### Records contained in a dataset:
-- Opening Marker --

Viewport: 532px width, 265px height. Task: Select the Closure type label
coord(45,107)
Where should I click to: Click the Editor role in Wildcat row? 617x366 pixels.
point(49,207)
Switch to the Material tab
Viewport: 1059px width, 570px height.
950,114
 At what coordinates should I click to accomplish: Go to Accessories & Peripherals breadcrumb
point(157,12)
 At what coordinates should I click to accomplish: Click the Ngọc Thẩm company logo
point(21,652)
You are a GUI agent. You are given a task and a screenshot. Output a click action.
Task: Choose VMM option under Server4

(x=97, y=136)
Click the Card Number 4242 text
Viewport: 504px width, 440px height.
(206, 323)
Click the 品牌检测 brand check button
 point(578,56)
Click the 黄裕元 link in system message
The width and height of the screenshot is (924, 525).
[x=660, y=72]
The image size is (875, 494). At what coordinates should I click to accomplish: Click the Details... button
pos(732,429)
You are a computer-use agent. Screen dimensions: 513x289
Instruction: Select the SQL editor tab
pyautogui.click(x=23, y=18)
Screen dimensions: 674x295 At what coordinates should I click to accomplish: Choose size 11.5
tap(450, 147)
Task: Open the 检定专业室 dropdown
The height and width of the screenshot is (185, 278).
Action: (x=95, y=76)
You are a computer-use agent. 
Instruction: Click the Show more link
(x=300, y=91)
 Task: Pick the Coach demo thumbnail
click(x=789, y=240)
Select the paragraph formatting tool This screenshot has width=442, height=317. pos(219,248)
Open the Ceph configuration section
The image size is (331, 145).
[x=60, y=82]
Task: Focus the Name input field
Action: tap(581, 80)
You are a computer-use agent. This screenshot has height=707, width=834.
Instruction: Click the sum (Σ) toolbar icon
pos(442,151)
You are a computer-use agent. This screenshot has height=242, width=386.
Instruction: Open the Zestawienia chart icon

-- Closing Marker --

### WORK TO COMPLETE:
If a line in the data holds the string "computer", copy that line.

### EXERCISE RESPONSE:
You are a computer-use agent. Screen dimensions: 513x289
You are a computer-use agent. 
You are a computer-use agent. This screenshot has height=707, width=834.
You are a computer-use agent. This screenshot has height=242, width=386.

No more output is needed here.